Puisqu’il s’agissait de passer encore une journée seule ici, autant faire en sorte que le temps s’étire plus agréablement. Elle s’était contentée d’œufs et de tartines depuis son arrivée, cela serait agréable de prendre son repas dans la grande salle à manger et non dans sa chambre.

Elle descendit et décida de se coiffer comme elle le faisait pour aller dîner au Clos. Elle releva ses cheveux en plusieurs rouleaux qu’elle disposa autour de sa tête. Cette lourde coiffure dégageait son visage et son cou, la faisant paraître plus grande.

Le climat de Londres ne seyait d’ailleurs pas particulièrement à ses cheveux. Ils menaçaient à tout instant de s’affranchir de la forme qu’elle leur imposait en des milliers d’affreux frisottis. Néanmoins, coiffée comme cela, elle ressemblait un peu à ce qu’elle était en France. Rabattant sur elle les deux pans de son châle, elle les accrocha avec la broche en perle de sa mère, seul bijou qui lui restait. Puis restant assise jusqu’à ce que le gong sonne midi, elle relut quelques vers de Titus et Bérénice sautant les passages (et ils étaient nombreux), qui l’ennuyaient et traînant des minutes entières sur d’autres.

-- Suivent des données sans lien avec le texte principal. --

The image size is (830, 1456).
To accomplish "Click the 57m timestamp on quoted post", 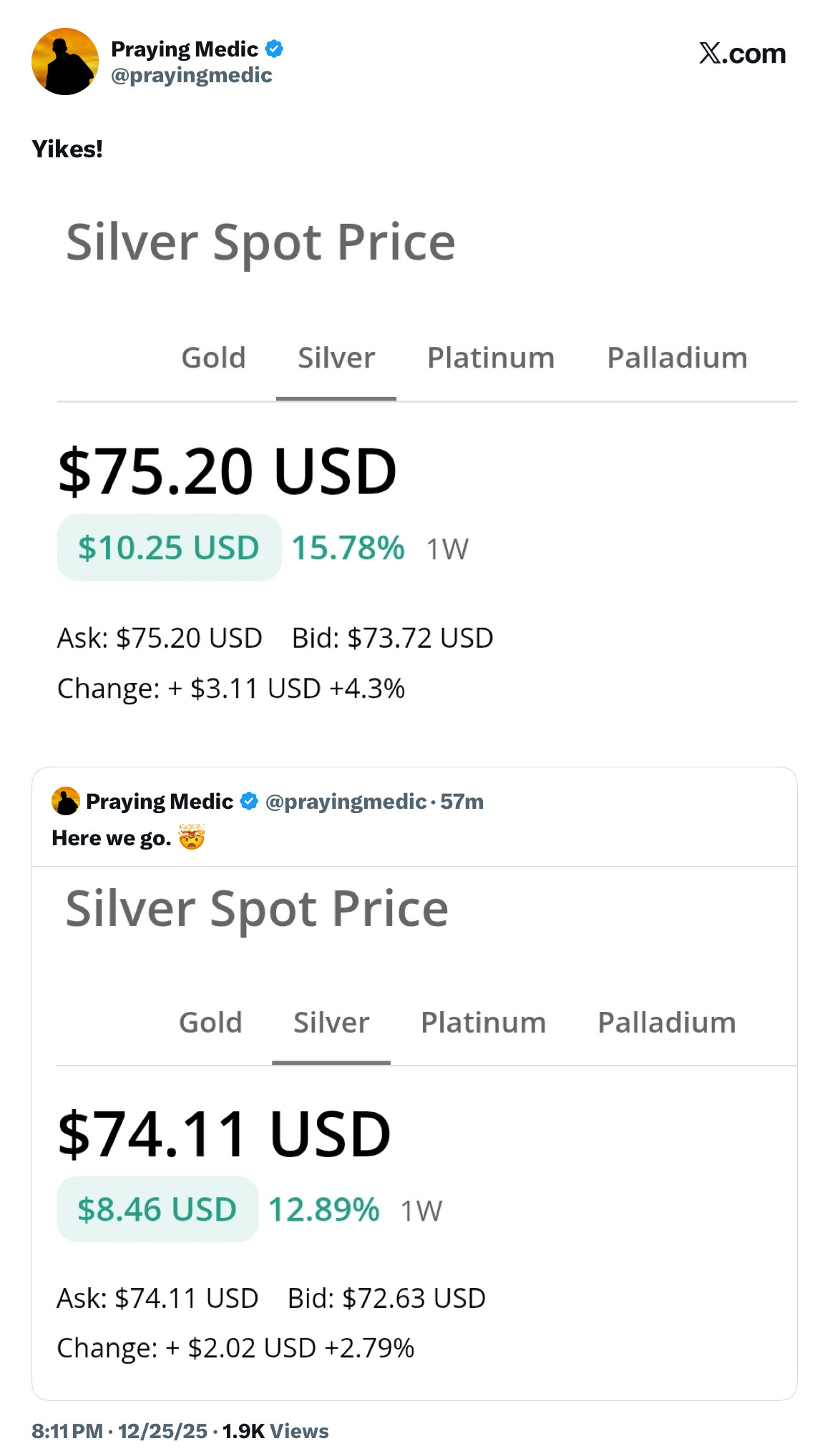I will click(x=462, y=801).
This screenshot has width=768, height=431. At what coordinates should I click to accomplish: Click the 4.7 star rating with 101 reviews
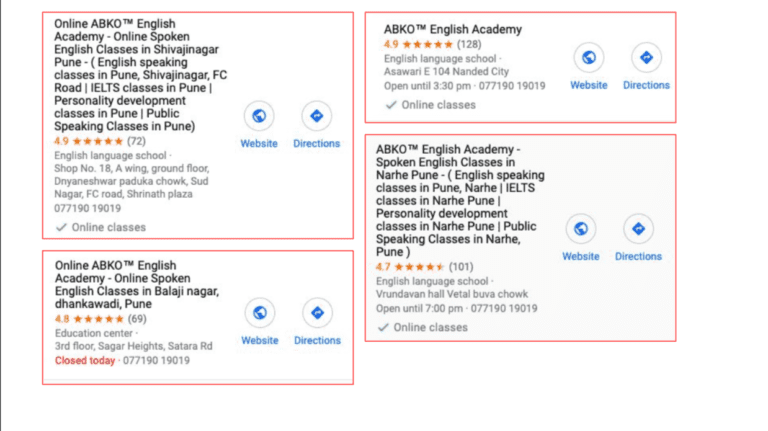tap(425, 267)
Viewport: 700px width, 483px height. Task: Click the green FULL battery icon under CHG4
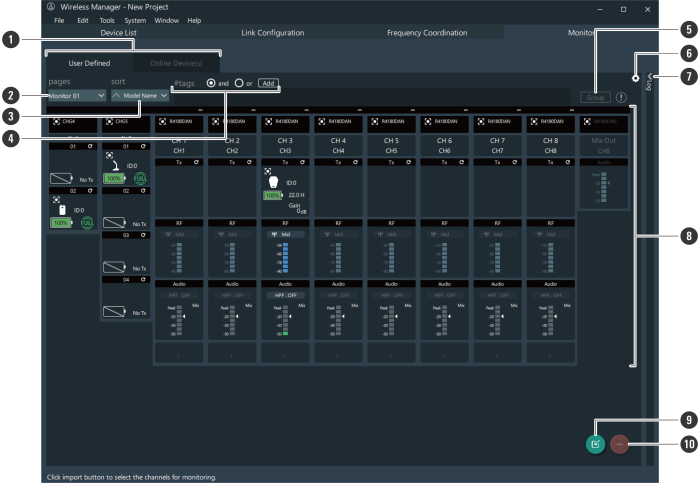[x=86, y=222]
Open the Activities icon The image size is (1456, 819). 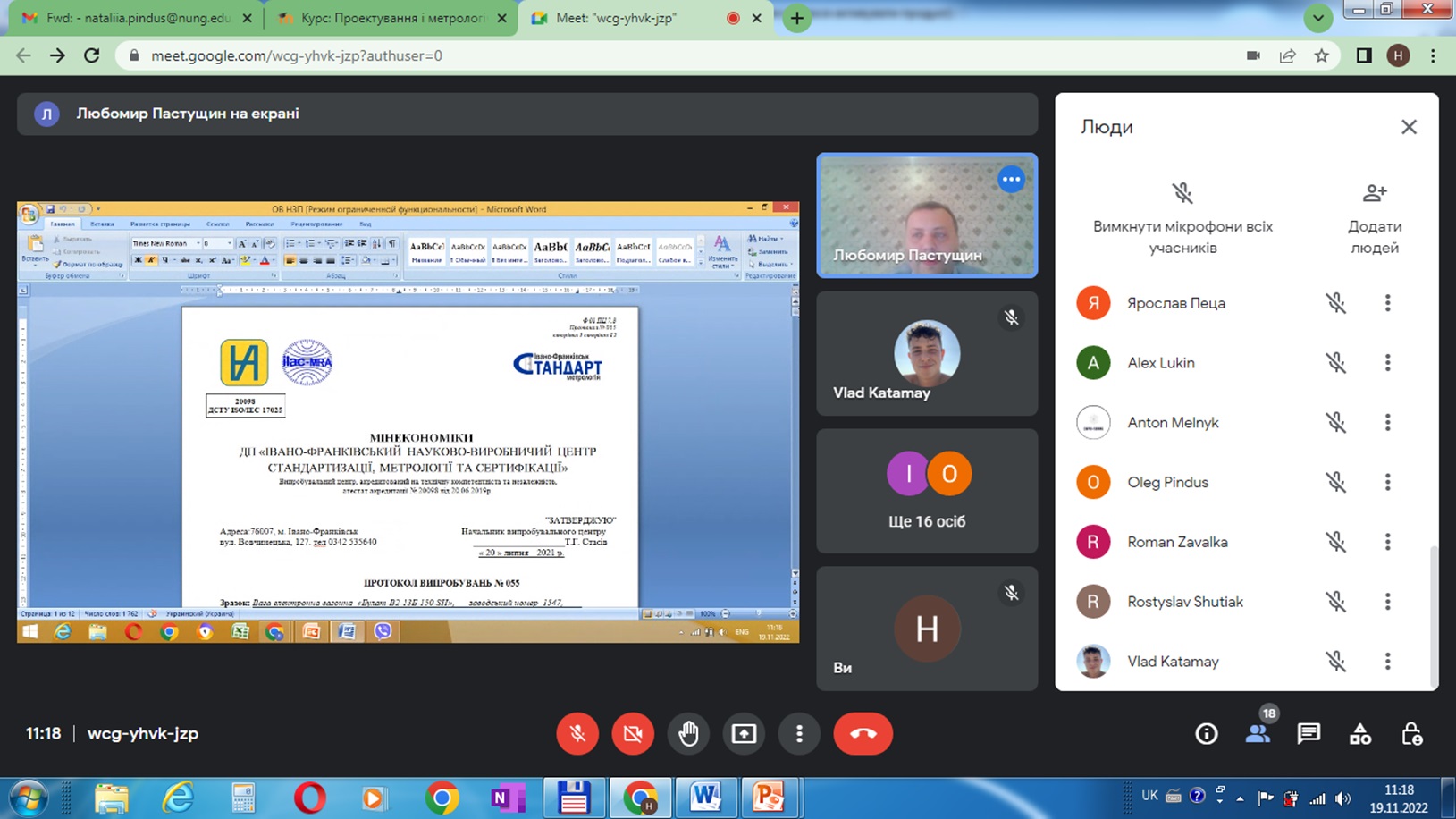(1359, 734)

Tousmesmoments ne sont qu’un éternelpassage – De la crainte à l’espoir, de l’espoir à la rage…

Quand une heure sonna, elle descendit, son châle serré en croix sur ses épaules, bien droite. Elle se félicita, car elle commençait à apprivoiser les dimensions de l’escalier. Lorsque la famille reviendrait, elle y serait si habituée qu’elle se fondrait dans le décor. À sa grande satisfaction, la table était bien mise dans la salle à manger. Une assiette était dressée et une petite cloche en argent, comme celles qui ornaient la table de petit déjeuner le premier jour de son arrivée, était posée sur un plat rond.

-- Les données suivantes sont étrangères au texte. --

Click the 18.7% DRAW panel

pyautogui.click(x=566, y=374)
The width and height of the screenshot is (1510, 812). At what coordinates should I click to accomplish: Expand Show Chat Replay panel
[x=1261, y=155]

La salle à manger était vide et personne ne se trouvait là pour lui retirer sa chaise et l’aider à s’asseoir, mais Charlotte aimait autant être seule. Elle était de plus en plus mal à l’aise avec les domestiques et Chambers semblait toujours se tenir derrière elle pour l’avertir d’une méprise ou de quelque chose que sûrement, à sa place, l’ancienne Mademoiselle aurait fait d’une autre façon.

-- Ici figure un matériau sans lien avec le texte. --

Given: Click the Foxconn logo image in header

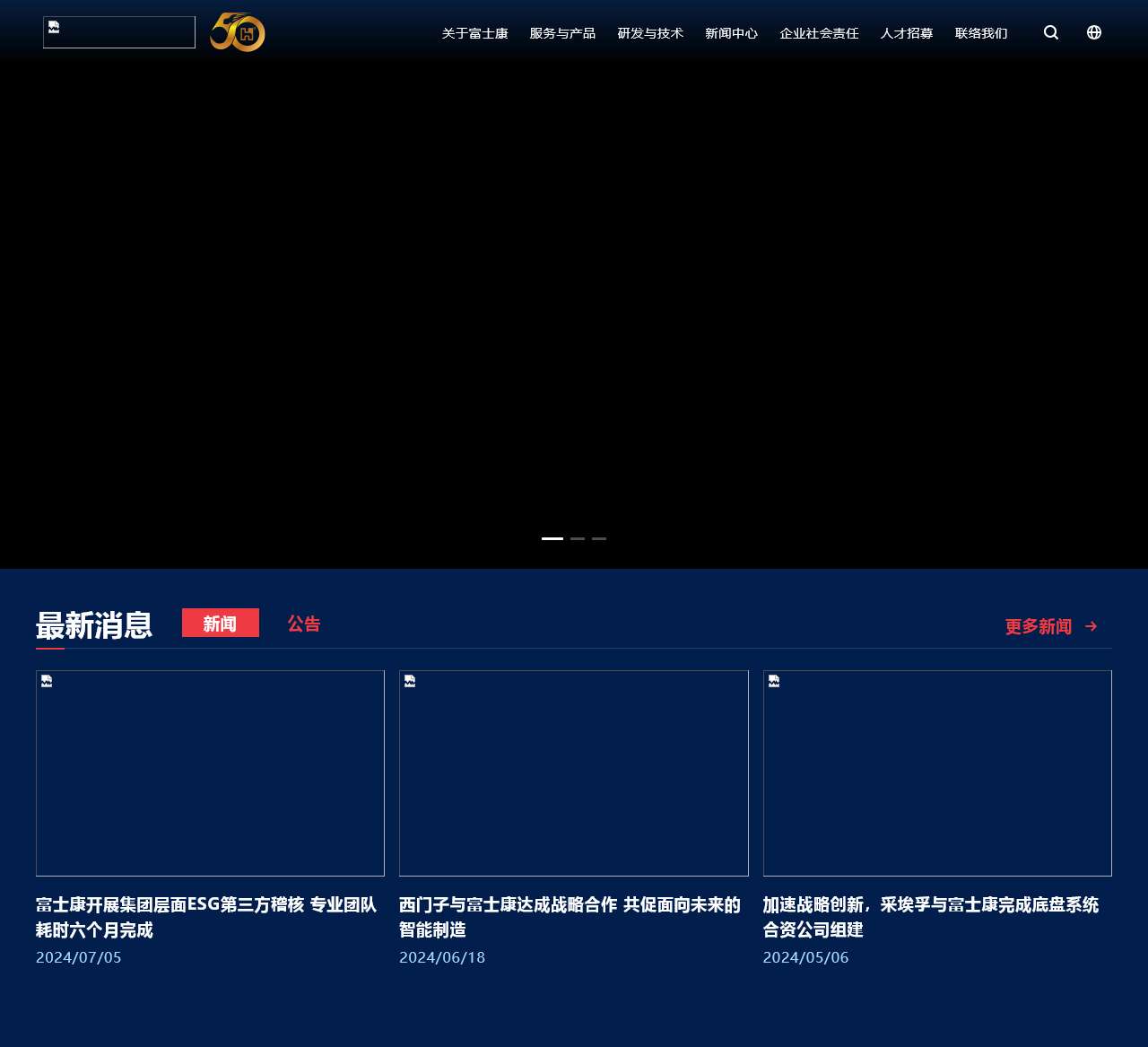Looking at the screenshot, I should tap(119, 32).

Elle s’assit donc en bout de table seule, et dominait à cette position toute la salle à manger.

Elle déplia alors d’un grand geste sa serviette blanche et l’étala sur ses genoux. Pour une fois, dehors, il ne pleuvait pas. Il faisait clair et Charlotte ressentit comme un regain d’optimisme en envisageant les jolies fleurs disposées pour elle à table.

De même, les housses qui ornaient les fauteuils depuis le départ du Duc avaient été retirées et pour un peu, Charlotte se serait sentie accueillie.

Elle retira alors la cloche et se pencha pour sentir le plat qu’on lui proposait. Elle eut alors un haut-le-cœur si violent qu’elle manqua se trouver mal.

Bien disposée sur un lit de salade, ses pattes symétriquement étendues, se trouvait une grenouille.

C’était la chose la plus dégoûtante qu’elle eût jamais vue. Elle ouvrit les yeux et se pencha de nouveau pour s’assurer qu’elle n’avait pas rêvé. Pas de doute. Bien grillée, sur son lit de salade et décoré de tomates, elle voyait une authentique grenouille, telle que celles qu’elle attrapait, enfant avec ses cousins. Il ne lui était jamais venu à l’esprit d’en manger.

Quelles drôles de mœurs que celles des Anglais. Mais elle entendit un rire étouffé à travers la porte et comprit instantanément qu’elle était la cible d’une mauvaise plaisanterie.

D’un coup, sentant son sang bouillir, elle se leva pour remettre à leur place les impertinents qui avaient osé profiter de sa solitude et de son exil pour en faire leur cible.

Sentant des mois de colère remonter en elle, elle se dirigea d’un pas lourd vers la porte, claquant tant qu’elle le pouvait ses brodequins sur le parquet ciré et elle ouvrit d’un grand coup sec, la porte de la salle à manger.

— Comment avez-vous osé ? cria-t-elle en direction du vestibule.

Et elle claqua la porte de toutes ses forces.